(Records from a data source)
○ ○ ○ ○ ○
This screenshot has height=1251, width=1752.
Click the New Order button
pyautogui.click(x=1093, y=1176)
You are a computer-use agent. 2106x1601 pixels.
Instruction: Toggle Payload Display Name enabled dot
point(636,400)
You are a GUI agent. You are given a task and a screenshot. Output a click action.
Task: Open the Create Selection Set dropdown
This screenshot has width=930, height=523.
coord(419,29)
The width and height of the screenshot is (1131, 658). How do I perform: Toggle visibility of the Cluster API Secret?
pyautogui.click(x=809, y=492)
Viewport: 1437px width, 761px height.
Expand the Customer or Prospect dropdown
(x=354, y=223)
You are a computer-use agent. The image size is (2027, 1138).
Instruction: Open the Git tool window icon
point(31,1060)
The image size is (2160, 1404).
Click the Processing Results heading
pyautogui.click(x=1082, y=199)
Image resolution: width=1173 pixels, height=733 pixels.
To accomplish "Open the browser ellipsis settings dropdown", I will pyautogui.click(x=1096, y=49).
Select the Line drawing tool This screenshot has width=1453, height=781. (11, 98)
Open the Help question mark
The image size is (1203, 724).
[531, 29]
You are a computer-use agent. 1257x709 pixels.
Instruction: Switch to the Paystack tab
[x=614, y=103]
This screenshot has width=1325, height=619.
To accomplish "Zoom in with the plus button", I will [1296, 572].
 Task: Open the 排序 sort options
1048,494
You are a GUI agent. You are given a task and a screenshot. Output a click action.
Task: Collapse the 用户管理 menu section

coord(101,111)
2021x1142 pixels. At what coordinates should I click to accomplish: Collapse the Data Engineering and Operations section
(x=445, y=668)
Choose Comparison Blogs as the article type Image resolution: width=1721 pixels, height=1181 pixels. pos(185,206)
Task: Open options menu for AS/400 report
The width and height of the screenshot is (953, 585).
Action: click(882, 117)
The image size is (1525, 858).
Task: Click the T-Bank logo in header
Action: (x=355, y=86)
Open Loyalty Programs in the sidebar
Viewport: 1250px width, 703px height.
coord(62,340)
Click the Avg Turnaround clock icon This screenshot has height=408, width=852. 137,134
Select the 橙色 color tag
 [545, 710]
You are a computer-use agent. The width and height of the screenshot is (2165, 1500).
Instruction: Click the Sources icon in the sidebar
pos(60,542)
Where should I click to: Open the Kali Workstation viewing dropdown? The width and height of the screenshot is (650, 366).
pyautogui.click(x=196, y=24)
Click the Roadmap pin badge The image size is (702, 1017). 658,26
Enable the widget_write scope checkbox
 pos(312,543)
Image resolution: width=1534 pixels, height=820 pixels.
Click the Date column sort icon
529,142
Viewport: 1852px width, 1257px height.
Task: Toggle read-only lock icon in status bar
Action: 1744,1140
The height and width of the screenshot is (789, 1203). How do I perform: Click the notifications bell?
○ ○ ○ ○ ○
Recopy the entries above in their entirety, exactly.

This screenshot has height=1251, width=1752.
Click the New Order button
pyautogui.click(x=1093, y=1176)
You are a computer-use agent. 2106x1601 pixels.
Instruction: Toggle Payload Display Name enabled dot
point(636,400)
You are a GUI agent. You are given a task and a screenshot. Output a click action.
Task: Open the Create Selection Set dropdown
This screenshot has width=930, height=523.
coord(419,29)
The width and height of the screenshot is (1131, 658). How do I perform: Toggle visibility of the Cluster API Secret?
pyautogui.click(x=809, y=492)
Viewport: 1437px width, 761px height.
Expand the Customer or Prospect dropdown
(x=354, y=223)
You are a computer-use agent. The image size is (2027, 1138).
Instruction: Open the Git tool window icon
point(31,1060)
The image size is (2160, 1404).
Click the Processing Results heading
pyautogui.click(x=1082, y=199)
Image resolution: width=1173 pixels, height=733 pixels.
To accomplish "Open the browser ellipsis settings dropdown", I will pyautogui.click(x=1096, y=49).
Select the Line drawing tool This screenshot has width=1453, height=781. (11, 98)
Open the Help question mark
The image size is (1203, 724).
[531, 29]
You are a computer-use agent. 1257x709 pixels.
Instruction: Switch to the Paystack tab
[x=614, y=103]
This screenshot has width=1325, height=619.
To accomplish "Zoom in with the plus button", I will [1296, 572].
 Task: Open the 排序 sort options
1048,494
You are a GUI agent. You are given a task and a screenshot. Output a click action.
Task: Collapse the 用户管理 menu section

coord(101,111)
2021x1142 pixels. At what coordinates should I click to accomplish: Collapse the Data Engineering and Operations section
(x=445, y=668)
Choose Comparison Blogs as the article type Image resolution: width=1721 pixels, height=1181 pixels. pos(185,206)
Task: Open options menu for AS/400 report
The width and height of the screenshot is (953, 585).
Action: click(882, 117)
The image size is (1525, 858).
Task: Click the T-Bank logo in header
Action: (x=355, y=86)
Open Loyalty Programs in the sidebar
Viewport: 1250px width, 703px height.
coord(62,340)
Click the Avg Turnaround clock icon This screenshot has height=408, width=852. 137,134
Select the 橙色 color tag
 [545, 710]
You are a computer-use agent. The width and height of the screenshot is (2165, 1500).
Instruction: Click the Sources icon in the sidebar
pos(60,542)
Where should I click to: Open the Kali Workstation viewing dropdown? The width and height of the screenshot is (650, 366).
pyautogui.click(x=196, y=24)
Click the Roadmap pin badge The image size is (702, 1017). 658,26
Enable the widget_write scope checkbox
 pos(312,543)
Image resolution: width=1534 pixels, height=820 pixels.
Click the Date column sort icon
529,142
Viewport: 1852px width, 1257px height.
Task: Toggle read-only lock icon in status bar
Action: 1744,1140
The height and width of the screenshot is (789, 1203). How do I perform: Click the notifications bell?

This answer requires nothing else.